■ Trecho para leitura
---

Quando contratar pesquisadores?
O
ideal seria a contratação anual, como visto no início deste artigo. A principal
vantagem seria a continuidade das gerações de pesquisadores. Como se gastam
vários anos na formação de um bom pesquisador, é recomendável que exista diálogo
entre os mais experientes e os novos e isso acontece mais facilmente entre
pessoas de faixas etárias semelhantes. Por isso, quando existe um longo período
sem contratações (no IEA o último ocorreu há uma década), ocorre uma defasagem
entre gerações, que dificulta o diálogo e o trabalho em equipe.
Há que reconhecer, entretanto, que a dificuldade para a aprovação de concursos e
a pouca simpatia que dirigentes mostram pelo planejamento de longo prazo levam a
grande concentração de contratações e é dentro dessa realidade que se deve
trabalhar: poucos concursos contratando muita gente, ao invés de muitos
concursos contratando pouca gente.

---

■ Dados de origem

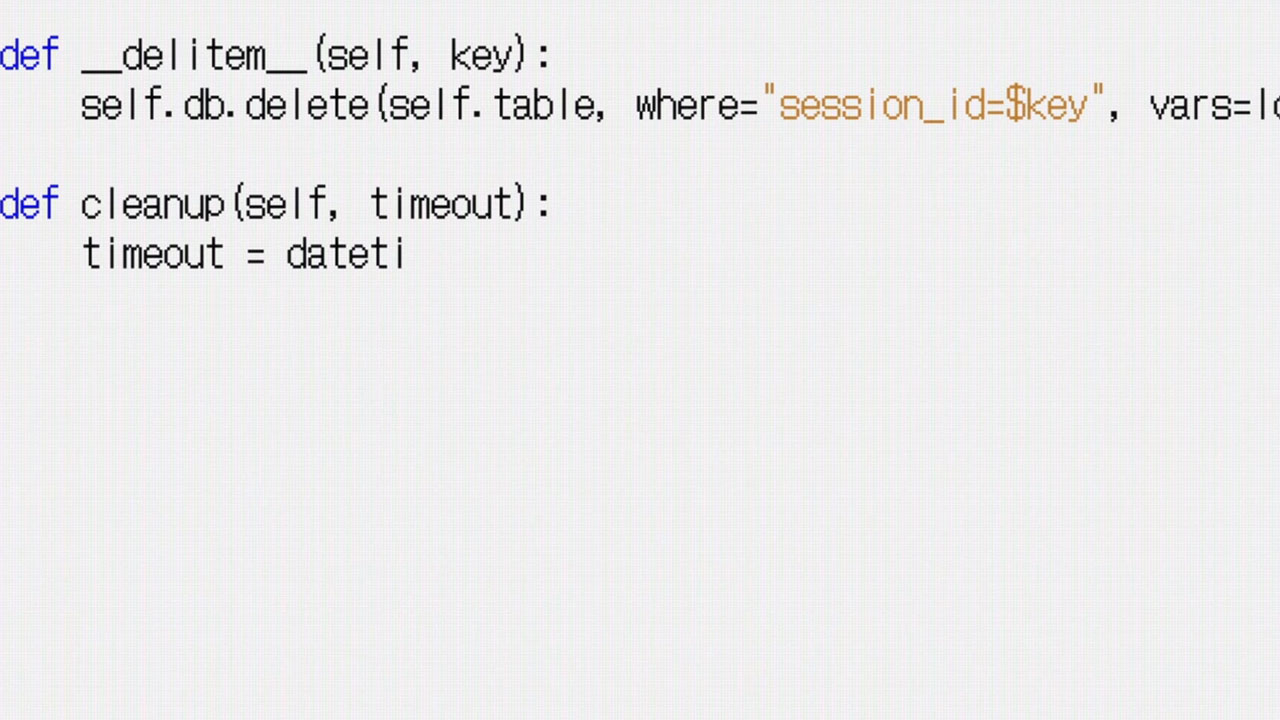
Task: Click the key parameter in __delitem__ signature
Action: coord(480,56)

---

Reescreva de forma mais concisa o parágrafo do trecho sobre contratação de pesquisadores que começa com "O ideal seria". Mantenha seus fatos principais.

■ Resultado da tarefa
A contratação anual seria o ideal, pois garantiria a continuidade das gerações de pesquisadores. A formação de um bom pesquisador leva vários anos. Por isso, convém haver diálogo entre os mais experientes e os novos, o que é mais fácil entre pessoas de faixas etárias semelhantes. Longos períodos sem contratações geram uma defasagem entre gerações que dificulta o diálogo e o trabalho em equipe. No IEA, a última contratação ocorreu há uma década.